Bheeshma hesitates. “Can you bear what I have to tell you? You are already unhinged with grief.”

Duryodhana says, “I have seen Karna lying on the field with his head cut from his body and I am still alive. My heart is made of stone; it can bear anything. Tell me, Pitama, who was he?”

His grandsire says, “Listen, then. I will tell you because you must know how much he loved you. Duryodhana, Karna was Kunti’s eldest son.”

Duryodhana reels. He clutches Bheeshma’s hand and breathes, “The Pandavas’ brother! Tell me more.”

Under the witnessing moon, Bheeshma tells him all about Karna’s tragic life. He tells him about Surya Deva, whom Kunti invoked and of the child born of the Sun’s visitation. He tells him how Kunti floated her infant on the river, how Atiratha saw the wooden box and took the golden child home. Of Karna’s dreams, Bheeshma tells the Kaurava and how he discovered he was not the suta’s son; how he wanted to be an archer and was refused by every master in the land, until he went to Parasurama. Bheeshma tells Duryodhana about Bhargava’s curse and the brahmana’s, how Karna gave away his kavacha and kundala to Indra and, finally, when Karna himself discovered who he was, when Krishna told him. The Kuru patriarch tells Duryodhana how, just before the war, Kunti went to her firstborn son and begged him to join his brothers’ army, as their king. Bheeshma tells Duryodhana what Karna’s answer had been. ‘I will never abandon Duryodhana. He is the only one who ever loved me and I love him more than my life.’

Duryodhana listens to him in silence, his tears dripping onto the old man’s hands. Bheeshma falls silent. Duryodhana says, “He knew and he still stayed with me. He died by his own brother’s hand for my sake, because he loved me so much. Why am I not dead? Why doesn’t this heartless earth open and swallow me for what I have done?”

Duryodhana whispers feverishly, “Karna, my friend, there is nothing left to live for when you are gone. Not now, that I know how you loved me: more than I had dreamt. I am coming to you soon, my brother, very soon.”
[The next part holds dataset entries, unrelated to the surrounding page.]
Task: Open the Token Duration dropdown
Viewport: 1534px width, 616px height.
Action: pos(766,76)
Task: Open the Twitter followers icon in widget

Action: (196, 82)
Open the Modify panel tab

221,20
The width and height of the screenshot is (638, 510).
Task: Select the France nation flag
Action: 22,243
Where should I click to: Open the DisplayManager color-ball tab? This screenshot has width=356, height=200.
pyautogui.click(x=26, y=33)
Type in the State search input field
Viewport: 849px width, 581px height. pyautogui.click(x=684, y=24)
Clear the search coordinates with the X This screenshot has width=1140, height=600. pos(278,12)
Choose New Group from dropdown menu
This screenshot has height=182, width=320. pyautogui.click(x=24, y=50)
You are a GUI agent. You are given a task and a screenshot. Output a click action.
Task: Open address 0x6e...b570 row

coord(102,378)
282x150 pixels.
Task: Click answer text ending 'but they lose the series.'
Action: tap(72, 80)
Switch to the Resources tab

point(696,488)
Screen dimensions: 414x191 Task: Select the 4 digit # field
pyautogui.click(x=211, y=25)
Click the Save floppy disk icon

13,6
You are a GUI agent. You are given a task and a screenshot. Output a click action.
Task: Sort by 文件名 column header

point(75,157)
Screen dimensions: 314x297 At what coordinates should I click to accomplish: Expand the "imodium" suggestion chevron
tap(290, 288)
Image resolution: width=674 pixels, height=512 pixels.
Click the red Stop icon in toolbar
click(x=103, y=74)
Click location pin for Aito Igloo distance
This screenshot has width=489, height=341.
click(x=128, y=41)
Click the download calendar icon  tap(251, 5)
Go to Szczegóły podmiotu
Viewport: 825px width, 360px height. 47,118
Bheeshma says, “Karna was the noblest man that lived in our times and he has found the heaven he deserves.”

Duryodhana says quietly, “Nothing can hurt me now that I have heard who my Karna was and what he did for me. Pitama, I do not want the kingdom any more, for which this war is being fought. Now that Karna is not here, with whom I can share it, I don’t want it at all. I want nothing but to die and I will die a noble death. You will see, Pitama, how this grandson of yours dies. You will be proud of me. I promise you: at last, you will be proud of your Duryodhana. I must leave you now, I must prepare for death.”

A smile lights Duryodhana’s face, one of such relief, almost of peace: the smile of a man who has finally found his true direction. He kisses Bheeshma’s hand, then, rises quickly and walks away. Bheeshma lies on his incredible bed under the moon and his tears flow for his grandson, for all his grandsons. There is also a new light in his eyes. He can feel the war drawn near its end and his own life, as well.